Oui, après des semaines de mobilisation et l’installation de deux mécanismes pour permettre aux organisations d’envoyer du matériel par avion. L’un est celui du Programme alimentaire mondial (PAM) des Nations unies. L’autre est celui de l’Union européenne, qui a mis en place un pont aérien entre l’Europe et plusieurs pays. C’est dans ce contexte que la Croix-Rouge française – avec les autres organisations du Réseau Logistique Humanitaire (RLH) – a pu envoyer du matériel et des personnels en République centrafricaine . Trois vols ont été effectués à destination de ce pays. Par ailleurs, outre la République centrafricaine, nous avons récemment envoyé des biens au Tchad, au Cameroun, au Niger, en République démocratique du Congo, en Guinée, en Mauritanie et au Mali. Pour ces pays, nous sommes passés par des vols commerciaux - c’est-à-dire payants - mais il était urgent que nous puissions y envoyer du matériel.
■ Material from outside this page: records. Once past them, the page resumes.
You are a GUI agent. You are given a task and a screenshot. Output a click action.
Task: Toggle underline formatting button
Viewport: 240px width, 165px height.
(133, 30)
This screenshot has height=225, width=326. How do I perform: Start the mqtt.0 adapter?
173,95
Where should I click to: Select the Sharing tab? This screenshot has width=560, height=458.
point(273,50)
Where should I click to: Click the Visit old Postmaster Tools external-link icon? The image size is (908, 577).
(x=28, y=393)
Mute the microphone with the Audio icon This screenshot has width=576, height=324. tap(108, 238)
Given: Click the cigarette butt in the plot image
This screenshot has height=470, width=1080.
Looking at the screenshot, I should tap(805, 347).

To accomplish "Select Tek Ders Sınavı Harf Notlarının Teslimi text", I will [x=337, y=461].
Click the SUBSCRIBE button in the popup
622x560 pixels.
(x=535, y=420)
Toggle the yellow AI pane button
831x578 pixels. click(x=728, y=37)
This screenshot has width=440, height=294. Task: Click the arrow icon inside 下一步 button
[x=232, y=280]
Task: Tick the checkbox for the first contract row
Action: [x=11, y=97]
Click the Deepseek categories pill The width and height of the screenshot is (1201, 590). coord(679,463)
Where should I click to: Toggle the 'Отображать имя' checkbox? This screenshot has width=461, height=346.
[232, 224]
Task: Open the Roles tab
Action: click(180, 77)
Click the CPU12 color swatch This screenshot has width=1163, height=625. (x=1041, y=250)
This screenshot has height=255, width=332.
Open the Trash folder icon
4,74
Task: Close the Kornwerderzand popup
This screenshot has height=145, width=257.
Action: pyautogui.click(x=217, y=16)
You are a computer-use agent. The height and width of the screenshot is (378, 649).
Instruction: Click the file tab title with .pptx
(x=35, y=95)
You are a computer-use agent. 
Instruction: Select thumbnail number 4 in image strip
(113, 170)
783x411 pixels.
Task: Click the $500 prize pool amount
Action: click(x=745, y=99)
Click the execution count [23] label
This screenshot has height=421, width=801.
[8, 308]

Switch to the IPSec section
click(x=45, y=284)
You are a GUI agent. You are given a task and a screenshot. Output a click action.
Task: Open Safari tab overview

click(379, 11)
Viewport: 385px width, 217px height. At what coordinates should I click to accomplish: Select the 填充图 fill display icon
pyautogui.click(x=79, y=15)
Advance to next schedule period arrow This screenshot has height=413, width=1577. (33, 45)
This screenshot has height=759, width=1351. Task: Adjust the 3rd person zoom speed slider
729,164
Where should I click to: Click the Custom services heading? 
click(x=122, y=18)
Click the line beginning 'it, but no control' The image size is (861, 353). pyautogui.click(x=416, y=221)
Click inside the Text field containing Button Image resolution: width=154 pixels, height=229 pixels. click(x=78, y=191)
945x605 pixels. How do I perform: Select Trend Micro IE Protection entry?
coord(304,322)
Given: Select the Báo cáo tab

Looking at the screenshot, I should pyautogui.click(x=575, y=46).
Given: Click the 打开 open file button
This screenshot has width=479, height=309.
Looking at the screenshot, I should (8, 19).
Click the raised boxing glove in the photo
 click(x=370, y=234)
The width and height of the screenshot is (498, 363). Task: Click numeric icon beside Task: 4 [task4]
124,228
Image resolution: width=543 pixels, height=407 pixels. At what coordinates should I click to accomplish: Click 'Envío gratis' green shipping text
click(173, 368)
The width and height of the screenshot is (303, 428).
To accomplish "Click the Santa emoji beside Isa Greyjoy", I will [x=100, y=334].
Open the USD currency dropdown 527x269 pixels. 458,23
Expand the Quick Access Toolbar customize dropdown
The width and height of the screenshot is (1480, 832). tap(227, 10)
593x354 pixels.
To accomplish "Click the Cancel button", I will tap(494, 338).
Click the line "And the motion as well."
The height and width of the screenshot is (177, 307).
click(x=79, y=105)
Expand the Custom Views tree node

Comment la suite va-t-elle s’organiser ?

En jonglant entre les mécanismes du PAM, de l’Union européenne et les vols commerciaux, nous arrivons désormais à acheminer des biens à l’international, même si la question du délai reste complexe. La situation devrait continuer à s’améliorer dans les prochaines semaines… à condition de travailler en synergie avec les autres organisations, ce que nous faisons de plus en plus au sein du RLH. Nous nous coordonnons pour gagner en efficacité et mutualisons les ressources dès que possible : c’est nettement plus concluant de remplir un avion ensemble plutôt que de se disperser.

Quels enseignements peut-on en tirer pour l’avenir ?

Il est encore trop tôt pour tirer tous les enseignements de cette crise, dont nous ne sommes pas sortis. Ceci dit, l’un des grands enjeux sur lesquels nous devons travailler, c’est le pré-positionnement à l’international de matériel, et éventuellement d’EPI selon l’évolution de la situation. C’est ce que nous faisons avec nos plateformes ( PIRAC et PIROI ), dans les zones fréquemment touchées par les cyclones. Il faut désormais réfléchir à cette notion de pré-positionnement pour d’autres types de crises. Plus globalement, il s’agit d’être dans la proactivité et non dans la réactivité, de tout faire pour agir en amont, de se préparer le mieux possible.

Enfin, on a vu que cette crise était exceptionnelle. En temps « normal », la Croix-Rouge française envoie-t-elle aussi du matériel humanitaire à l’étranger ?

Même si nous privilégions l’approvisionnement local pour un grand nombre de choses, la Croix-Rouge française envoie régulièrement du matériel dans les pays où elle intervient car certains biens ne peuvent être achetés sur place. C’est traditionnellement le cas des médicaments… et actuellement des EPI. Pour mener à bien les projets, nous ne pouvons pas prendre le risque d’avoir des masques qui ne filtrent rien, du gel hydro-alcoolique qui désinfecte mal. La sécurité de nos équipes et de toutes les personnes que nous accompagnons est en jeu. La logistique humanitaire doit être à la hauteur.